Wednesday, June 17, 2009

Fire

I have tried to imagine what it would be like if I lost all of my belongings in a fire. I remember a time when I thought I would be devastated; however, recently I’ve thought that it wouldn’t be that bad, if not even positively freeing. I think a big part of change has to do with the fact that I’ve worked on not being attached to things in general, and also because I have been realizing my own, personal value that is not measured by my possessions, if any are even a reflection of my taste.

While on vacation in Bermuda earlier this month, a thought suddenly occurred to me: “what if my place is on fire?” Seeing as how there was no rational reason for this concern, nor was there anything I could do from the ocean, somewhere near the Bermuda Triangle, I let the thought pass.
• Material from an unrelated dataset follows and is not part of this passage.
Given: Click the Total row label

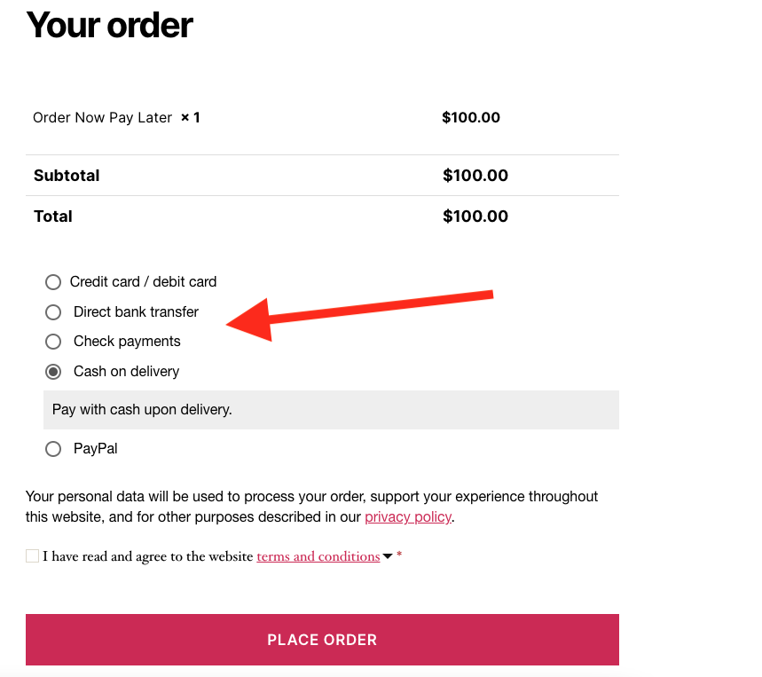Looking at the screenshot, I should coord(53,216).
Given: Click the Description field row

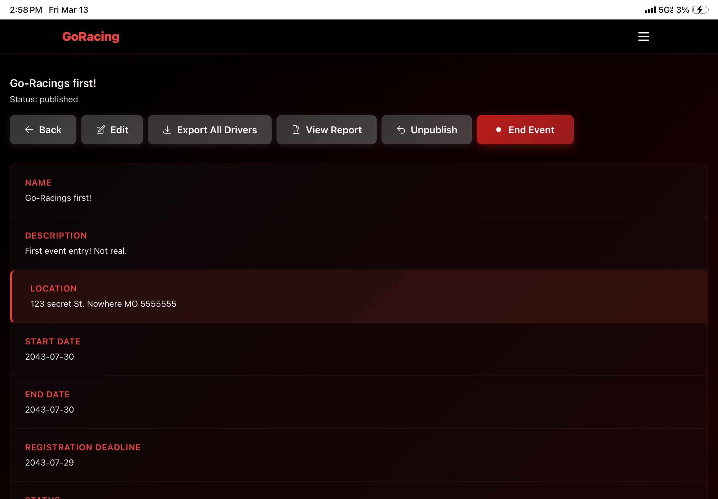Looking at the screenshot, I should [x=359, y=244].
The day I returned home (Sunday), I went to borrow my landlord’s lawnmower that is kept in my neighbor’s backyard shed. So that I wouldn’t alarm the tenants who were home, I spoke to them directly to let them know I what I was up to. Well, the people I met who I thought were just friends of my neighbors were actually new tenants. Anyway, we got to talking, and they explained to me that while I was away, the smoke alarms in my half of the house went off. Fortunately, my back door was unlocked so when they called the landlord, he gave them permission to go in my place and turn them off. (I don’t mind, especially since the cats were probably losing their minds!) I couldn’t help but wonder if that occurred around the same time the thought entered my head. I offered in conversation that perhaps smoke entered through open windows to set off the alarms, since there was no source in the house to set them off.

The next day, at group (Monday), the topic was attachment, and since the idea was fresh in my head, I shared how I measured my level of attachment to my things by imagining I lost everything in a fire.
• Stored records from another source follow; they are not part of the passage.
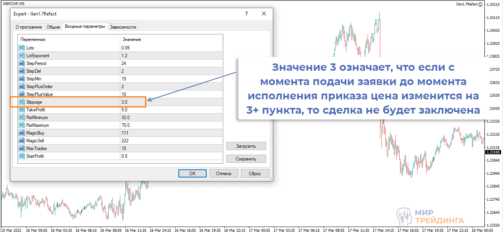The width and height of the screenshot is (503, 232).
Task: Click the 123 integer icon next to StepPeriod
Action: [21, 63]

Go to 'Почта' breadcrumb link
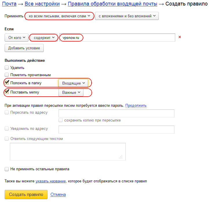point(9,4)
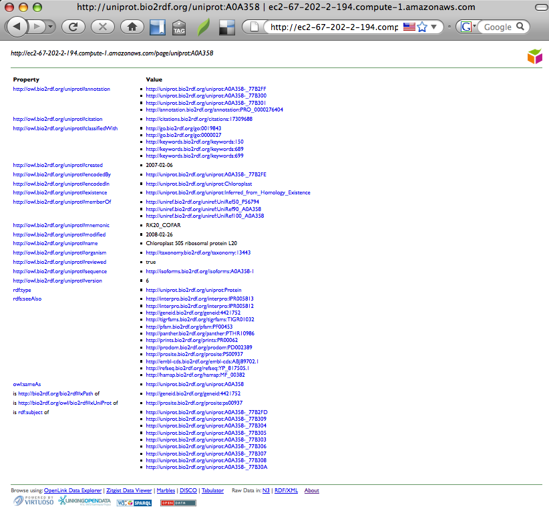Image resolution: width=549 pixels, height=509 pixels.
Task: Click the colored cube logo at top right
Action: coord(534,57)
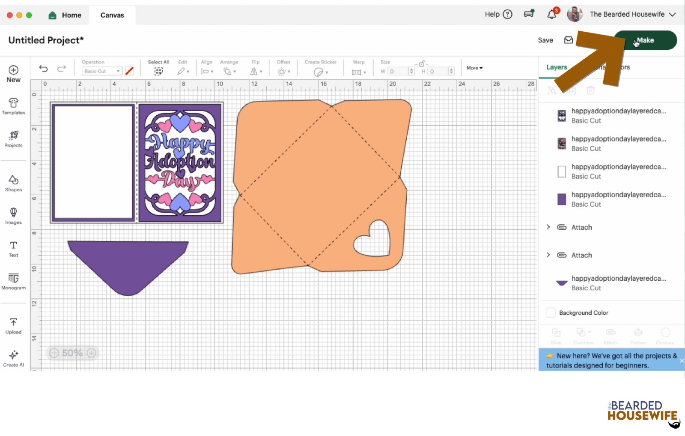685x436 pixels.
Task: Select the Layers panel tab
Action: [x=557, y=67]
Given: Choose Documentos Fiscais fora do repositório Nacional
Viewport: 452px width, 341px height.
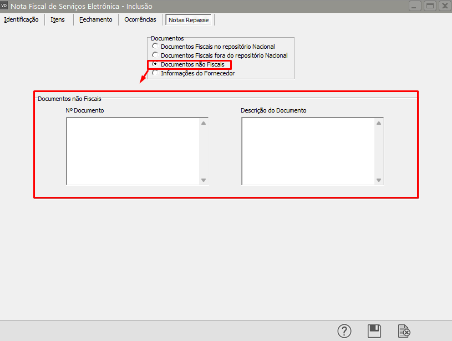Looking at the screenshot, I should [155, 55].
Thinking that was all to the possible coincidence, the rest of the week proceeded normally.

The following Sunday evening, Brian and I dropped some stuff off at our new apartment. I returned home as dusk was turning to night, and I smelled smoke as I approached the house. I wondered where it was coming from, and was worried enough that when I opened the door in the grayish darkness before turning on a light, I thought I saw smoke filling the room. Fortunately, that thought disappeared as soon as I turned on a light and I realized that the milky darkness was playing a trick on my eyes. Walking to the back of my house, I discovered that the source of the smoke was a little backyard firepit my neighbors’ were using. Hmm…. I wonder if they used it while I was away, and that’s what triggered the alarms? Case closed.

The very next day (Monday), I finished reading the second book in the Inheritance fantasy trilogy (Eldest by Joseph Paolini), which I began on vacation. In anticipation of reading the next and final book in the series, I looked it up in the library’s online catalog. The next book is titled Brisingr… elven for “Fire”.